Girato con due soldi e pochissime location il film tiene inchiodati alla poltrona per tutti i 100 minuti di film, in cui atmosfere alla Seven aleggiano insistentemente e rimandano quasi ad un Argento prima maniera, dove tutto si basa sull’inqudratura, sulla colonna sonora, o semplicemente sulla rumoristica di fondo. Seppur imperfetto, il film
ha il pregio di non cadere mai nel banale anche se alcune cosette si potevano rifinire meglio per rendere il tutto un poco piu’ fluido, come ad esempio i continui (e a volte fastidiosi) flashback a ritroso che spesso rischiano di spezzare il proseguio della storia.
Non mancano comunque i colpi di scena, anche se piu’ virato al thriller si respira decisamente un’aria pesante, e il finale (ingegnoso ma se ne potrebbe discutere ampiamente sulla sua credibilita’) e’ la classica ciliegina sulla torta che chiude tutto in bellezza (si fa per dire!). Voto: 7 e 1/2
The Wolf
Recensione n.2
I raccordi temporali come optional
La prima mezz’ora di questo Saw – L’Enigmista, è veramente girata bene. Anzi, diciamo pure che in complesso, le inquadrature e i movimenti di macchina sono perfettamente concilianti con la narrazione filmica per tutta la pellicola.
Questo si nota soprattutto nelle scene con protagonisti i due prigionieri. L’abilità di Wan consiste nella pura funzionalità della macchina da presa come indagatore psicologica, invece che descrittiva. Numerosi quindi i primissimi piani per cogliere appieno la disperazione dei protagonisti, le soggettive iniziali per dare il senso di perdita, e i veloci e caotici movimenti di macchina per imprimere appunto il caos mentale, totalmente allucinogeno. Con questa precisione dei raccordi, il regista sfrutta bene lo spazio filmico che gli è predisposto, riuscendo a girarci attorno con precisa attenzione per cogliere ogni dettaglio funzionale in chiave psicologica. Il problema della pellicola, ahimè, è invece il raccordo temporale, complice un montaggio che non la pensa come il regista, che non sembra affinare con lo spazio ciò che è la funzionalità complementare del tempo.
I sintagmi non seguono un preciso schema narrativo, e di conseguenza i flashback sembrerebbero inseriti a casaccio, e non solo, addirittura ci si addentra ancor di più nel lasso temporale aggiungendo dei flashback dentro i flashback, con unità sintattiche a graffe, inserti diegetici/dislocati fuori dalla narrazione filmica.
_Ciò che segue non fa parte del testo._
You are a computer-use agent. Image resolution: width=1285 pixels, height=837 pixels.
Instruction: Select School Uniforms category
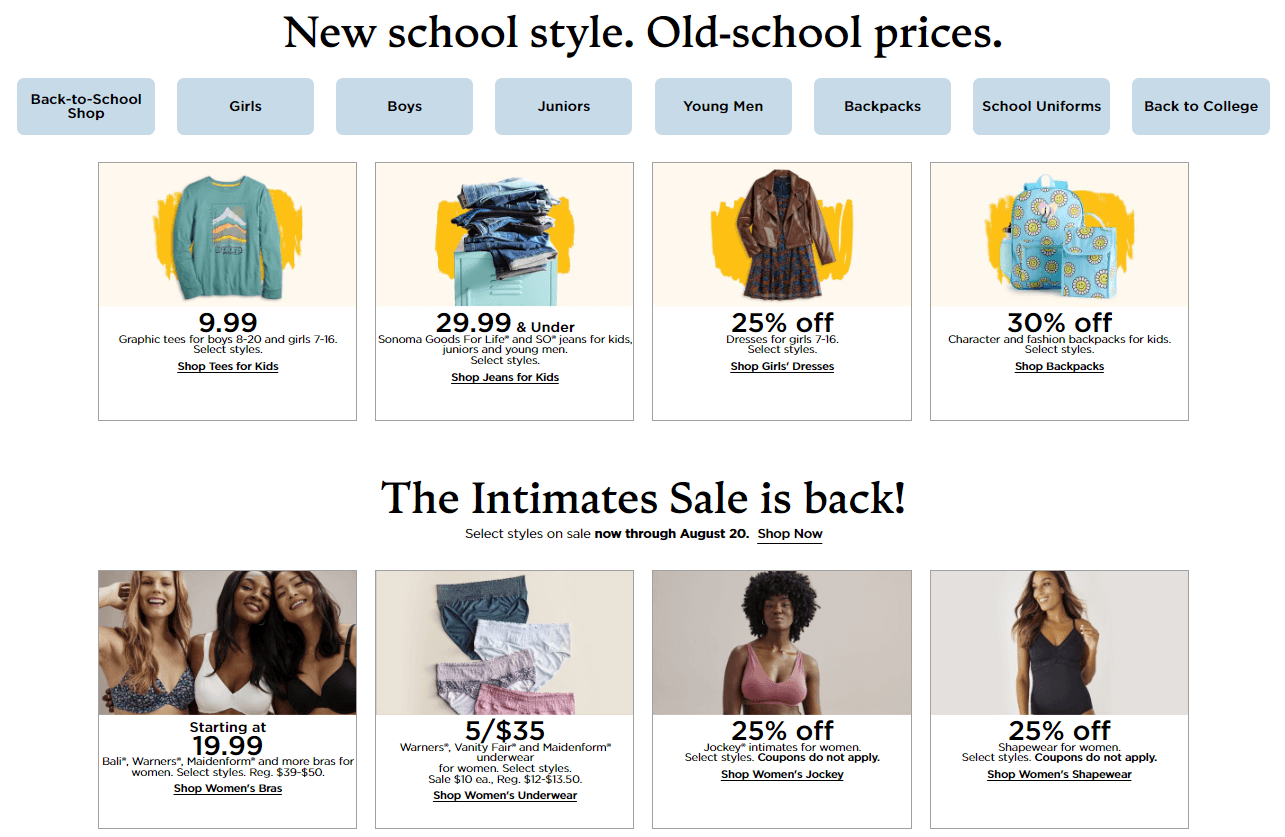(x=1041, y=106)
Se l’intento è quello di una struttura d’aggressione, che non segue apposta i raccordi temporali per ricreare un’atmosfera ancora più allucinogena, il risultato è invece un grande contrasto della scansione, anche se il problema non sarebbe questo, bensì il relativo calo ritmico dal passaggio di un sintagma all’atro. Così invece di accrescere la tensione filmica, il regista tende a darci pause inutili, giocare con le tecniche videoclippare di velocissimi montage-sequence, suscitando nello spettatore anche quel senso marcio di deja vù.
Pierre Hombrebueno
Recensione n.3
Due uomini si ritrovano incatenati in una specie di luridissimo bagno. Apparentemente non si conoscono, non sanno né perché si trovano in questa situazione, né ricordano come ci sono arrivati. Al centro del bagno c’è un cadavere immerso in una pozza di sangue: in mano ha una pistola (con cui dev’essersi sparato) e un registratore. Grazie ad indizi e al riaffiorare di ricordi e verità nascoste, i due uomini si rendono conto di essere vittime di un serial killer davvero originale, poiché pretende che uno due ammazzi l’altro, altrimenti moriranno entrambi.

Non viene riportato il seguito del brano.